The prosecutor said the reason they didn’t realize the wrong man was because another assistant US attorney was standing in for him at Wednesday’s arraignment.

“There was really no way that I would have independently identified that this was not the right person,” said attorney Karume James, the federal defender who represented the misguided pagan on Wednesday.

He added that “it’s obviously up to law enforcement and government to make sure they really have the right person. The only documents that were printed for me yesterday were just an indictment with the person’s name and charges.”

The attorney stated that on Thursday he was able to obtain an NYPD report that matches the photo of the real Pagan and, although the birth dates were similar, it was clear that the officers had the wrong man.

Andrew A. Pagan’s attorney, federal defender Benjamin Yasser, called the process “simply a lack of due diligence.”

“I just want to mention one small fact that makes this mistake particularly unforgivable,” he said, noting that Andrew A. Pagan, who is being prosecuted in the federal indictment, was charged with the same crime in Brooklyn state court nearly a year ago. , and that he is out on bail in that case.

“In that case, if you were to check the most basic criminal history, you would see that he was released on bail. There is no way the Andrew A. Pagan sought in this indictment could have been in Rikers,” Yasser said.

Judge Scanlon ordered the charges dismissed. The wrong Pagan was held overnight at the Metropolitan Detention Center and then sent to Rikers again.

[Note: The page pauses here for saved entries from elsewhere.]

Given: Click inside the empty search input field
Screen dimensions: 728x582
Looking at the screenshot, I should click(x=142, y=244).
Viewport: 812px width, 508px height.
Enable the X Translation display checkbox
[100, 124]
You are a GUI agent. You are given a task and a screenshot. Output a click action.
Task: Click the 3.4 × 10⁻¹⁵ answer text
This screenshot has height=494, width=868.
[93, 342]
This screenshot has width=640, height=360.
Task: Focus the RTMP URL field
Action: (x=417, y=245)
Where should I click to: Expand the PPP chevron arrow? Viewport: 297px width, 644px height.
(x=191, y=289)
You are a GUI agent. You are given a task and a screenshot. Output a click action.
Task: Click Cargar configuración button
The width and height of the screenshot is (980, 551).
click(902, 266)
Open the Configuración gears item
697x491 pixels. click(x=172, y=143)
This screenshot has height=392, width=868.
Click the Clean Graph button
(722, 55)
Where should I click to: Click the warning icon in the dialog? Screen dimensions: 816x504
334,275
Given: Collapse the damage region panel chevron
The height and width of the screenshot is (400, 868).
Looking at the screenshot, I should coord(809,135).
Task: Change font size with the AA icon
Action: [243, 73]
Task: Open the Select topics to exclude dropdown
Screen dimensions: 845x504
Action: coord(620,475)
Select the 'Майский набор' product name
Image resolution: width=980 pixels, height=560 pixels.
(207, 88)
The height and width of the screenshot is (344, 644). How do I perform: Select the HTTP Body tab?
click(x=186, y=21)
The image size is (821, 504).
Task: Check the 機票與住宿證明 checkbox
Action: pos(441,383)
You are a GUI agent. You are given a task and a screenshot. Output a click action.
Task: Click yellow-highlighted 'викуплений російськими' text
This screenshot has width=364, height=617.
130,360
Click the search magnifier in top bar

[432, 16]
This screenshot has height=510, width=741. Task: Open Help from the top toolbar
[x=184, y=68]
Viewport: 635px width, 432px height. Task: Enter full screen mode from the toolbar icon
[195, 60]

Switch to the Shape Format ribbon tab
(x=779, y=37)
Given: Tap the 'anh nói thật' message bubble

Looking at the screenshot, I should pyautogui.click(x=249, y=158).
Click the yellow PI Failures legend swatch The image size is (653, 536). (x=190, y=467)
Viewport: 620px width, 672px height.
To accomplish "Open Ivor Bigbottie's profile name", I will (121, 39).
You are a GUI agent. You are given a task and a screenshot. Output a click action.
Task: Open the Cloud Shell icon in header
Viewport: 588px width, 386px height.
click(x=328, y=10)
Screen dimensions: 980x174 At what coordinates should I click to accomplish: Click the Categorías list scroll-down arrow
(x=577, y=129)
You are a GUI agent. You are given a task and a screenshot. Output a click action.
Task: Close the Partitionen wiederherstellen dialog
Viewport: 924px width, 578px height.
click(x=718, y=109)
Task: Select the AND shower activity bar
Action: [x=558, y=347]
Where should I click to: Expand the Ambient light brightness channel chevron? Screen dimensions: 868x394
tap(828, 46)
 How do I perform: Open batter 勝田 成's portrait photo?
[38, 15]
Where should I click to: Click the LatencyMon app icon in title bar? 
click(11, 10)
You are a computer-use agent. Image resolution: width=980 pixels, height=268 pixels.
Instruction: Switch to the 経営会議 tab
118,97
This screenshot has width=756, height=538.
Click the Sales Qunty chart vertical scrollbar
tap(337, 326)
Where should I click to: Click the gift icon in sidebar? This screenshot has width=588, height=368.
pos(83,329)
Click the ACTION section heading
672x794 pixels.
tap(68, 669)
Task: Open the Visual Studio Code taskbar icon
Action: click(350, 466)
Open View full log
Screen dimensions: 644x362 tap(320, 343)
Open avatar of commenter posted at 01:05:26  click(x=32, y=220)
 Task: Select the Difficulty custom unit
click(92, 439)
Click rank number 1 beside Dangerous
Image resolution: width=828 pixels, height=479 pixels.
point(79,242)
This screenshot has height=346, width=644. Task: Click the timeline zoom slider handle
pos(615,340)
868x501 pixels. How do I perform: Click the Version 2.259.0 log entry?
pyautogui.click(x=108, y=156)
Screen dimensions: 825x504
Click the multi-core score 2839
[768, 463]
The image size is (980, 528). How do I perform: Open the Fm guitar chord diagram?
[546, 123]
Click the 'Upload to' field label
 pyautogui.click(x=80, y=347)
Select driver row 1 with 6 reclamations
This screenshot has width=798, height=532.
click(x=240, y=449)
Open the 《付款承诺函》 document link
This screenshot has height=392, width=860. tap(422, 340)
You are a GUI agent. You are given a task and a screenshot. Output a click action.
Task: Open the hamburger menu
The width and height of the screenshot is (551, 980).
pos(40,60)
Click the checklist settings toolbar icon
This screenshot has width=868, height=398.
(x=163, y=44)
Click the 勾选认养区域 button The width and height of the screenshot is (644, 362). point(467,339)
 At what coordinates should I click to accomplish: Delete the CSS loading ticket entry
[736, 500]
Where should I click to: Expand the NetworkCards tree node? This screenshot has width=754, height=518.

The correct Pagan was released on $100,000 bail, who has attended each and every state court date since his arrest in December 2021. He owns two businesses, a cigarette shop and a company of music production.

“Due to a clerical error, the wrong individual was removed from Rikers Island, where he was already in state custody,” the Department of Corrections said in a statement.

“When the error was discovered, the individual was returned to Rikers Island and the appropriate person was arrested and charged federally with distribution of a controlled substance and possession of a firearm.”